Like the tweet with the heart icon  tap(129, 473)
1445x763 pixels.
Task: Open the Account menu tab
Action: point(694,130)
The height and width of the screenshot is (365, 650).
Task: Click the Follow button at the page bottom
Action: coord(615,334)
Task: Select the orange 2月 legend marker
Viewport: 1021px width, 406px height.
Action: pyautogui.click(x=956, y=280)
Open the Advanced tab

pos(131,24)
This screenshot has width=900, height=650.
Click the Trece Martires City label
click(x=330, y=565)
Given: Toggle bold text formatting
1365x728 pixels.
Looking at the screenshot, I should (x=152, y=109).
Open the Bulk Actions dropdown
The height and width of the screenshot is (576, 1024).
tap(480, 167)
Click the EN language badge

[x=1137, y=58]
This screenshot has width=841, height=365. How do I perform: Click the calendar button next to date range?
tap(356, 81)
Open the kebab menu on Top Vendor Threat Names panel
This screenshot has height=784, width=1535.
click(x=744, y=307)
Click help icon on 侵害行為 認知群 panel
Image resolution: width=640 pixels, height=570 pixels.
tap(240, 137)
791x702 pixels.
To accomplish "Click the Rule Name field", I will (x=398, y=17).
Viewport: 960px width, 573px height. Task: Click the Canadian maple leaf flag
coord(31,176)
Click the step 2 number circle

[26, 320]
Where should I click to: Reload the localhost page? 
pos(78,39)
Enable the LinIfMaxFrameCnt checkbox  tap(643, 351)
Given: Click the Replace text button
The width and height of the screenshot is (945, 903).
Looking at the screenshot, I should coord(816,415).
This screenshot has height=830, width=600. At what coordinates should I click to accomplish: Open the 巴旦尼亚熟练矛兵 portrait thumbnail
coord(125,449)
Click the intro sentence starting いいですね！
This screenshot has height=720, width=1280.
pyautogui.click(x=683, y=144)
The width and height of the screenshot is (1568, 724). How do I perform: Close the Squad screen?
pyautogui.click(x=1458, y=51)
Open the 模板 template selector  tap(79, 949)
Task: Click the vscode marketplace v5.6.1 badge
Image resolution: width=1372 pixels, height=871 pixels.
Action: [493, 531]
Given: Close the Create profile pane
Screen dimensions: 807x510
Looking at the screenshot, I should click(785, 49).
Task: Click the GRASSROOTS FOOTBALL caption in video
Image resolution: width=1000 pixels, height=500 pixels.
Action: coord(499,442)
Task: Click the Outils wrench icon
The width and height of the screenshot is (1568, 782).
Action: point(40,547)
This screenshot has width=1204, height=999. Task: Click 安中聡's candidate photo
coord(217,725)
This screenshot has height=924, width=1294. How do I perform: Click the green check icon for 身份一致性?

● **Goal of the exercise**
Every record above is to be transcribed exactly.

● **Task answer**
Like the tweet with the heart icon  tap(129, 473)
1445x763 pixels.
Task: Open the Account menu tab
Action: point(694,130)
The height and width of the screenshot is (365, 650).
Task: Click the Follow button at the page bottom
Action: coord(615,334)
Task: Select the orange 2月 legend marker
Viewport: 1021px width, 406px height.
Action: pyautogui.click(x=956, y=280)
Open the Advanced tab

pos(131,24)
This screenshot has width=900, height=650.
Click the Trece Martires City label
click(x=330, y=565)
Given: Toggle bold text formatting
1365x728 pixels.
Looking at the screenshot, I should (x=152, y=109).
Open the Bulk Actions dropdown
The height and width of the screenshot is (576, 1024).
tap(480, 167)
Click the EN language badge

[x=1137, y=58]
This screenshot has width=841, height=365. How do I perform: Click the calendar button next to date range?
tap(356, 81)
Open the kebab menu on Top Vendor Threat Names panel
This screenshot has height=784, width=1535.
click(x=744, y=307)
Click help icon on 侵害行為 認知群 panel
Image resolution: width=640 pixels, height=570 pixels.
tap(240, 137)
791x702 pixels.
To accomplish "Click the Rule Name field", I will (x=398, y=17).
Viewport: 960px width, 573px height. Task: Click the Canadian maple leaf flag
coord(31,176)
Click the step 2 number circle

[26, 320]
Where should I click to: Reload the localhost page? 
pos(78,39)
Enable the LinIfMaxFrameCnt checkbox  tap(643, 351)
Given: Click the Replace text button
The width and height of the screenshot is (945, 903).
Looking at the screenshot, I should coord(816,415).
This screenshot has height=830, width=600. At what coordinates should I click to accomplish: Open the 巴旦尼亚熟练矛兵 portrait thumbnail
coord(125,449)
Click the intro sentence starting いいですね！
This screenshot has height=720, width=1280.
pyautogui.click(x=683, y=144)
The width and height of the screenshot is (1568, 724). How do I perform: Close the Squad screen?
pyautogui.click(x=1458, y=51)
Open the 模板 template selector  tap(79, 949)
Task: Click the vscode marketplace v5.6.1 badge
Image resolution: width=1372 pixels, height=871 pixels.
Action: [493, 531]
Given: Close the Create profile pane
Screen dimensions: 807x510
Looking at the screenshot, I should click(785, 49).
Task: Click the GRASSROOTS FOOTBALL caption in video
Image resolution: width=1000 pixels, height=500 pixels.
Action: coord(499,442)
Task: Click the Outils wrench icon
The width and height of the screenshot is (1568, 782).
Action: point(40,547)
This screenshot has width=1204, height=999. Task: Click 安中聡's candidate photo
coord(217,725)
This screenshot has height=924, width=1294. How do I perform: Click the green check icon for 身份一致性?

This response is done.